— Provided text —

A Question of Character: Finding What You Need in Your Fonts, Part 1

When I asked a few columns back about your interest in Unicode, a lot of hands shot up. But just as many of you said you wanted to know how to get at characters that have been hiding in your fonts since long before Unicode was dreamt up. Unicode may be the key to understanding and using fonts with very large character sets, but on a daily basis most of us use smaller — and often much older — fonts that present mysteries of their own.
So think of this column as “Font Exploration 101.” It will focus on excavating characters from your everyday fonts. Part 2 will delve into Unicode as well as system and application tools for exploring larger fonts, including Windows Character Map and Mac OS’s Character Palette.
The Rosetta Stone
To download a very useful document, click the link
www.adobe.com/type/pdfs/AdobeWestern2.pdf. It lists all the characters in the Adobe Western 2 character set, which Adobe now uses for as a basis for all of its so-called “Standard” fonts. (I’ll explain the Adobe Western 2 character set and Standard fonts in a bit.)
More importantly, this PDF lists the keyboard commands or other techniques that you can use to access all 228 characters in PostScript Type 1 fonts, as well as in all other newer fonts that contain the same characters. The degree symbol, multiplication sign, the cents sign, they’re all here, and much, much more.
Keep this document at your fingertips.
How We Got Here
Now you have the keyboard shortcuts, but you probably still don’t understand font format history.
When Adobe introduced PostScript in the 1980s, it created a font format to go with it, which we now call PostScript Type 1. Tens of millions of Type 1 fonts are still in circulation.
These are the icons currently associated with PostScript Type 1 fonts. In Windows, they may get the “a-for-Adobe” icon or the generic document icon shown on the right.

— Source excerpt —
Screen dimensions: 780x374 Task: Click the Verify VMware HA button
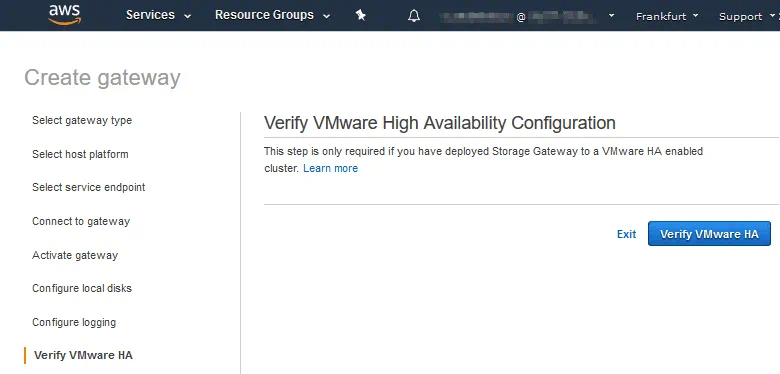tap(709, 234)
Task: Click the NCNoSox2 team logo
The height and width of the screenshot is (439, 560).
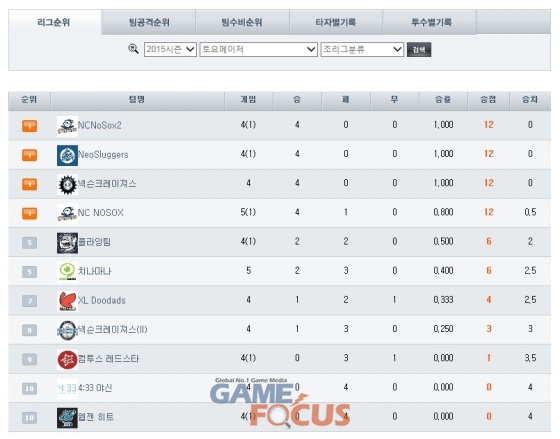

— Exercise instructions —
**A)** In one to three sentences, explain why the font article says the Adobe Western 2 PDF is worth keeping close at hand.
**B)** Please pick up the font article after its last paragraph, the one about PostScript Type 1 icons, and keep writing.
The listing above comes from a separate source and has no connection to the font article.

— Written responses —
**A)** The PDF lists every character in the Adobe Western 2 character set. More importantly, it gives the keyboard commands or other techniques for reaching all 228 characters in PostScript Type 1 fonts and in newer fonts that contain the same characters, such as the degree symbol, the multiplication sign and the cents sign.

**B)**
In Windows, these font files have the file name extension .pfb or .pfm. On the Mac, they normally have no file name extensions because they predate OS X, when Apple started using them. The LWFN in the Mac icon stands for LaserWriter Font, after Apple’s first PostScript printer.
Except for fonts containing only symbols or all capitals, nearly all Type 1 fonts have a standard character set. That is, they all contain the same letters, numbers, punctuation marks, and symbols. This character set is still at the heart of almost every font you use, regardless of format.
In these fonts, each character is identified by a number from 0 to 255, because all computer systems identify characters by number, and 256 is the most numbers you can specify with a single byte of computer data. Consequently, these fonts are sometimes referred to as single-byte fonts.
In fact, these fonts contain only 228 printable characters (including the word space), with the other “slots” in the font occupied by program commands, such as Return.
These 228 characters, which comprise the standard Type 1 character set, are still included in nearly every text font.

Apple and Microsoft adopted competing strategies for using Type 1 fonts. For example, neither company’s operating system allowed access to all of the 228 characters — each OS used a different subset. Some characters were only accessible in Windows, others only on the Mac, and yet others were unavailable to both, as shown here:

In addition, the Mac OS created the illusion that certain Greek and math characters were a part of each font, when in fact they were being “borrowed” from the Symbol font when the appropriate keystrokes were typed. You may have noticed that these characters didn’t match the style of the typeface you were using, unless that happened to be Helvetica or Times Roman. Here are those refugees from Symbol:

On both systems, characters with ID numbers in the range from 0 through 127 were typed directly as printed on the keyboard, with or without the Shift key. To type higher-numbered characters, the Mac added the Option key to the mix (e.g., Shift-Option-d). The keystrokes required to access these “high-bit” characters are revealed in the Mac Keyboard Viewer utility. Windows’s technique was to hold down the Alt key while typing the character’s ID number using the numeric keypad.
For the most part, these methods for character access continue to work — or not work, in the case of the characters just cited — even though Windows and the Mac OS have evolved away from their old ways of dealing with fonts. Most significantly, both now rely on Unicode, a new standardized (yay!) numbering system, for identifying characters within fonts and within documents. For example, when using Macs running OS X, Unicode-savvy programs will not render the “borrowed” characters correctly when you’re using Type 1 fonts. This is probably not a big deal for most of you. If you do need these characters, you can either get them directly from the Symbol font itself or buy OpenType versions of your old Type 1 fonts.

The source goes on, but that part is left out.